* _Saved data entries_:
# # # # # # #

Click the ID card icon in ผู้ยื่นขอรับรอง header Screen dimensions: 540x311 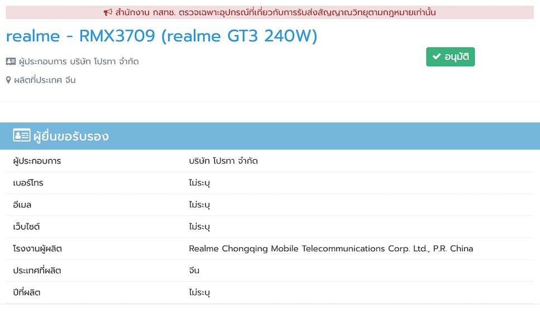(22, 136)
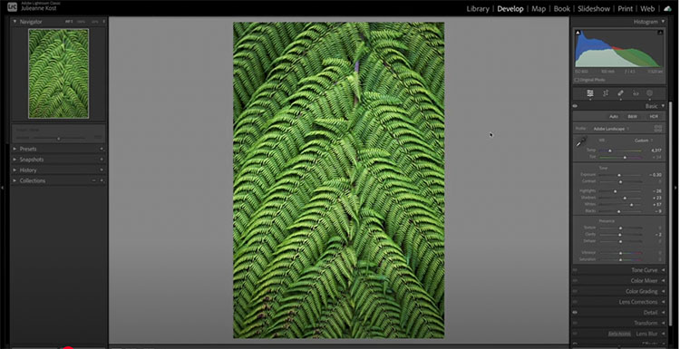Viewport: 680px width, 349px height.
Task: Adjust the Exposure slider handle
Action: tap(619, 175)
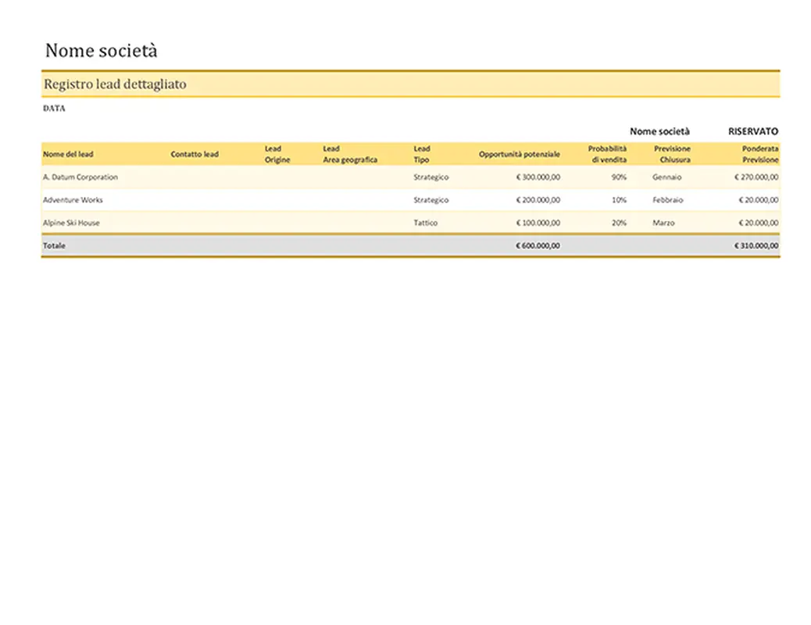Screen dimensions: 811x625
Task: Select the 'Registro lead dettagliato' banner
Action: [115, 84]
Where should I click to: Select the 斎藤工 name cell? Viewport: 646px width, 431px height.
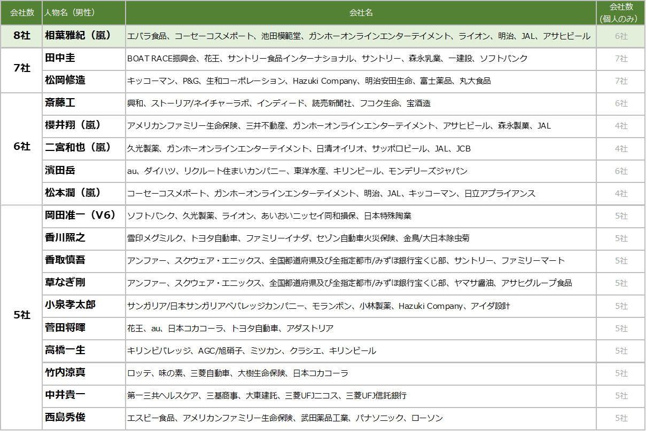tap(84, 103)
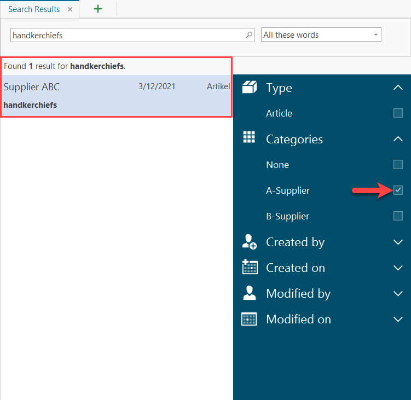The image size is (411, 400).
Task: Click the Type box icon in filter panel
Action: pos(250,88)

# # # # # # #

* _Task details_: Rewrite the items starting at the line that contains "Where should I" and ending at the last item, changing "Viewport" to "Display" and keeping everything else the same. Leave the pictures out of your answer.

* _Problem solution_:
Where should I click to: Select the 斎藤工 name cell? Display: 646px width, 431px height.
tap(84, 103)
The image size is (411, 400).
Task: Click the Type box icon in filter panel
Action: pos(250,88)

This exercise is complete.